Pinak Priya Bhattacharya,TNN | Jun 28, 2014, 02.00 AM IST
RAIPUR TEA ESTATE (Jalpaiguri): Starvation deaths are back to haunt the state. At least six deaths have been reported from the closed Raipur tea estate on the outskirts of Jalpaiguri town over the past five days but the Mamata Banerjee government — like the Left Front regime earlier — refuses to acknowledge them.
The garden was locked out in September last year, leaving 645 workers and their families in misery. Many of them are starving, say local sources. The latest victim is Jeet Bahan Munda, 42, who died on Friday. When journalists went to the garden a few hours before his death, Munda looked like a bag of bones. He couldn't even whisper. His ramshackle hut had nothing, save a few empty utensils.
Three of the dead are women — Sarpina Tirkey, 65, Basu Oraon, 50, and Tetri Bara, 35 — and two are newborn babies. One of the infants died at North Bengal Medical College on Thursday. "Her mother was suffering from anaemia," a senior administrative official said — an indicator of malnutrition that plagues the tea garden residents.
Jalpaiguri Sadar SDO Sima Haldar visited Raipur with several officials and denied there were any hunger deaths. "There is no question of malnutrition in the garden," she said.

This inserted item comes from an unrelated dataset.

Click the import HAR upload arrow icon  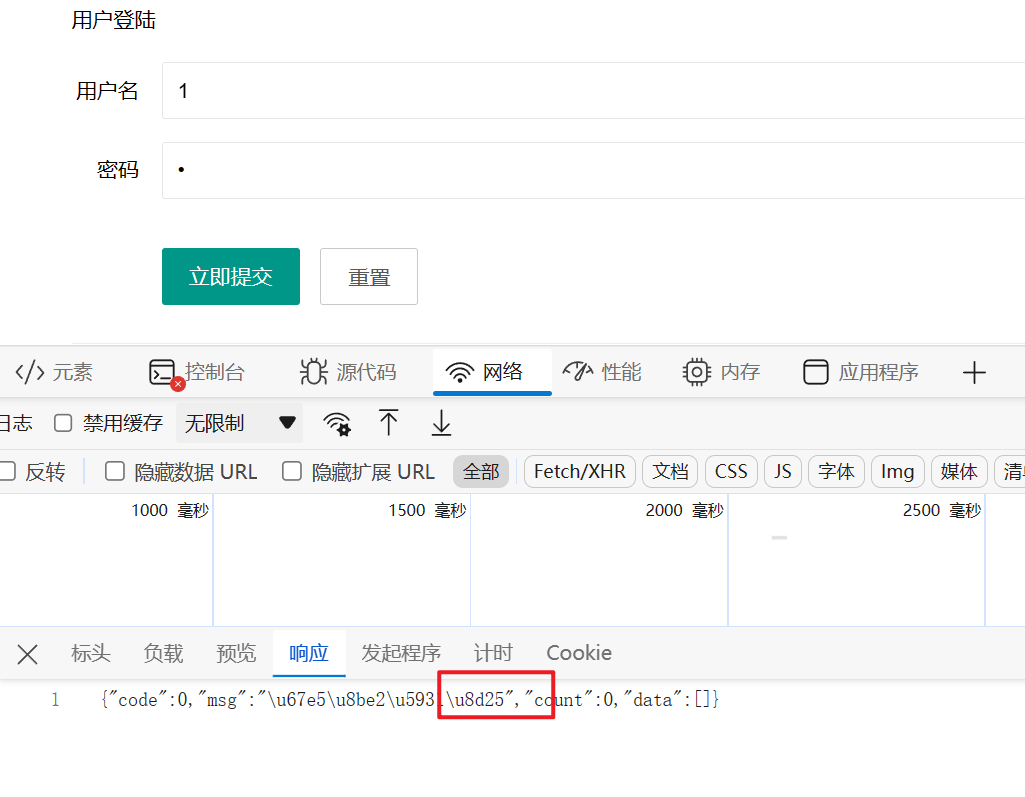389,423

Jalpaiguri chief health officer Jagannath Sarkar was more guarded, saying that unless they received the "death audit report", they could not make any statement. The Left regime as well had never acknowledged reports of workers dying in closed and abandoned tea estates of the Dooars.

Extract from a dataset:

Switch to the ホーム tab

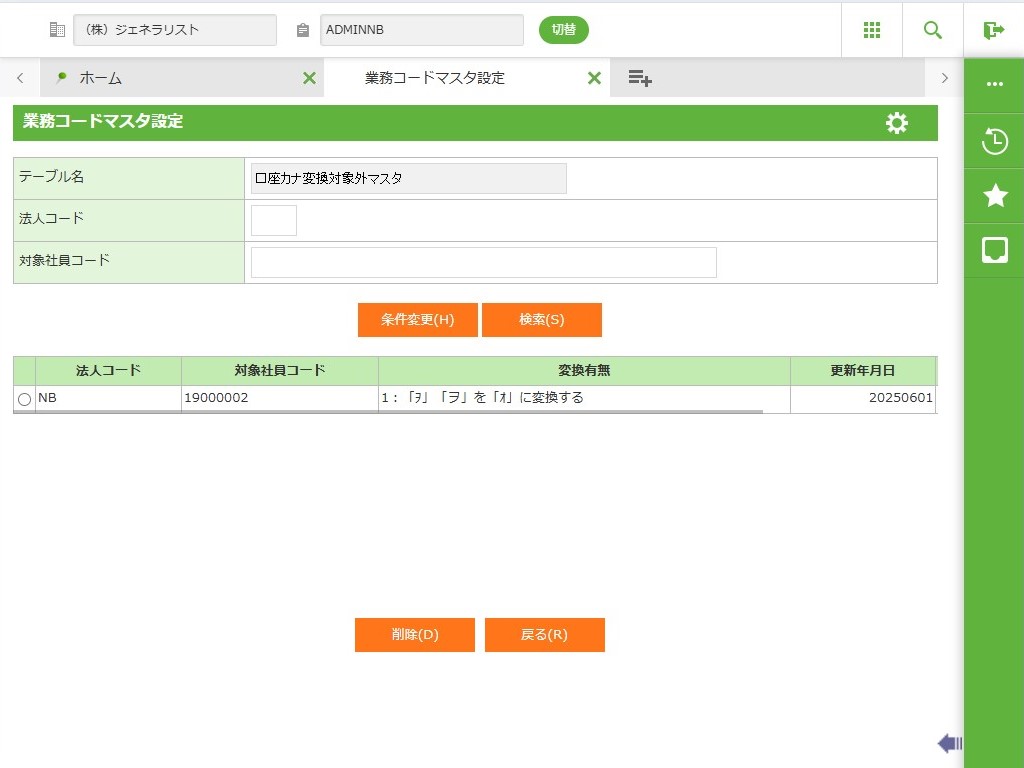pos(100,78)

These workers have received heaps of promises from the administration and labour unions but virtually no help.
"Our garden started having problems in 2002 and closed down several times. But this time the problem is more acute as we haven't got our wages in three months. We want the government to find a new owner or take over the garden," said Pratima Baraik, a garden labourer.
She alleged that the foodgrains distributed to them are so rotten that even cattle refuse to eat them. "We are crying for help but received very little. The garden is running out of food and workers are going outside only in an effort to earn money for their families. Pimps are on the prowl and our women are at risk," said another worker.
Earlier the planters used to provide rice and wheat at a subsidized rate of 40 paisa per kg. After the introduction of targeted public distribution system(TPDS), workers had to buy the same at Rs 9 per kg. "But even this is not working now as we are solely dependent on the government supply of food grains," said a worker.
"There is very little drinking water, no electricity, almost no medical assistance, and no food, at all" is how a woman described their living conditions. The management committee that run closed gardens is not able to give workers more than Rs 15-20 a day. Several youths and girls have already left in search of work. The administration does provide them with welfare schemes but it isn't enough, they say. Besides, they cannot avail of the Financial Assistance to Workers of Locked-Out Industries Scheme as the garden reopened twice in 2004 and 2010.
The plantation is in a very bad shape and if water is not sprayed immediately, there will be no new leaves.